Politik
Die „taz“ startet ein deutsch-türkisches Internetportal
In der Türkei ist die Lage für viele Journalisten katastrophal. Die Berliner Zeitung „taz“ startet ab Donnerstag ein Portal, das regierungskritischen Medienschaffenden eine Stimme geben soll. Beiträge erscheinen auf Deutsch und Türkisch.
Die Berliner Tageszeitung „taz“ startet ein deutsch-türkisches Internetportal, die „taz.gazete“. Es startet diesen Donnerstag und ist eine Reaktion auf die schwindende Pressefreiheit in der Türkei. Vor allem türkische Journalisten sollen auf der Online-Plattform frei berichten können. Geplant sind zunächst fünf Beiträge pro Woche, die auf Deutsch und auf Türkisch erscheinen.

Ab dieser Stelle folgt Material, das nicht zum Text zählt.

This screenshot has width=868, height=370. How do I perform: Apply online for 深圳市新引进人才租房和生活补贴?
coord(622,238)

„Ein neues, freies und unabhängiges Medium“
„Wir wollen Stimmen stärken, die es schwer haben, sich in der türkischen Medienlandschaft Gehör zu verschaffen“, sagt Projektleiterin Fatma Aydemir. „Während das autoritäre türkische Regime ein Medium nach dem anderen ausschaltet, geben wir ein neues, freies und unabhängiges Medium heraus.“ Die taz.gazete richtet sich an türkische, deutsch-türkische und deutsche Leser. Der Fokus liegt nicht auf Nachrichten in Echtzeit, sondern auf tiefergehenden Analysen, Kommentaren und Interviews.

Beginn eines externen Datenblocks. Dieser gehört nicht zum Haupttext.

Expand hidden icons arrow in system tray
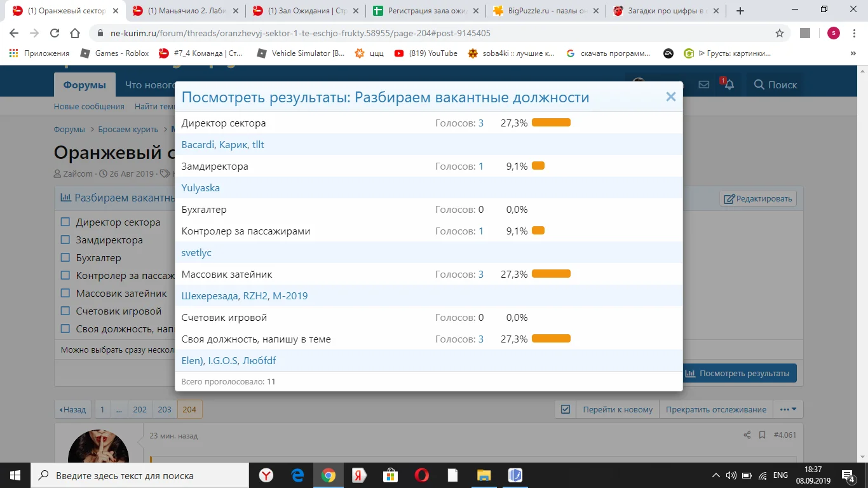This screenshot has height=488, width=868. [715, 475]
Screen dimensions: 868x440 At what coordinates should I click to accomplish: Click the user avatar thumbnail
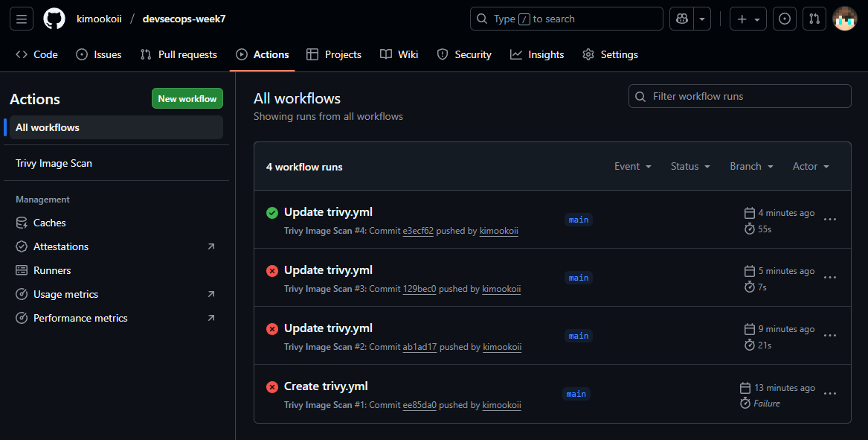[x=844, y=19]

Beiträge sollen unter anderem Autoren aus den regierungskritischen Redaktionen von „Cumhuriyet“, „Birgün“, „Diken“ und „Bianet“ liefern sowie türkische Journalisten, die vor politischer Verfolgung ins Ausland geflohen sind. Ein fünfköpfiges Redaktionsteam betreut das Projekt. Unter ihnen ist auch Ali Çelikkan, ein Redakteur der „Cumhuriyet“. Nachdem viele seiner Kollegen verhaftet wurden, entschloss er sich, in Berlin zu bleiben, wo er an einem Austauschprogramm teilgenommen hatte.
Erinnerung an Hrant Dink
Das Portal wird über Spenden finanziert. So sind durch 650 Spender insgesamt 110.000 Euro zusammengekommen, mit denen das Projekt ein Jahr gesponsert wird. Ob und wie es danach weitergeht, ist noch nicht klar.
Das Startdatum des Internetportals ist nicht zufällig gewählt: Genau vor 10 Jahren, am 19. Januar 2007, wurde der türkisch-armenische Publizist und Journalist Hrant Dink in Istanbul auf offener Straße erschossen. Dink war ein Verfechter der Meinungsfreiheit sowie des Dialogs zwischen Türken und Armeniern und setzte sich für die Aufarbeitung der Geschichte in der Türkei ein.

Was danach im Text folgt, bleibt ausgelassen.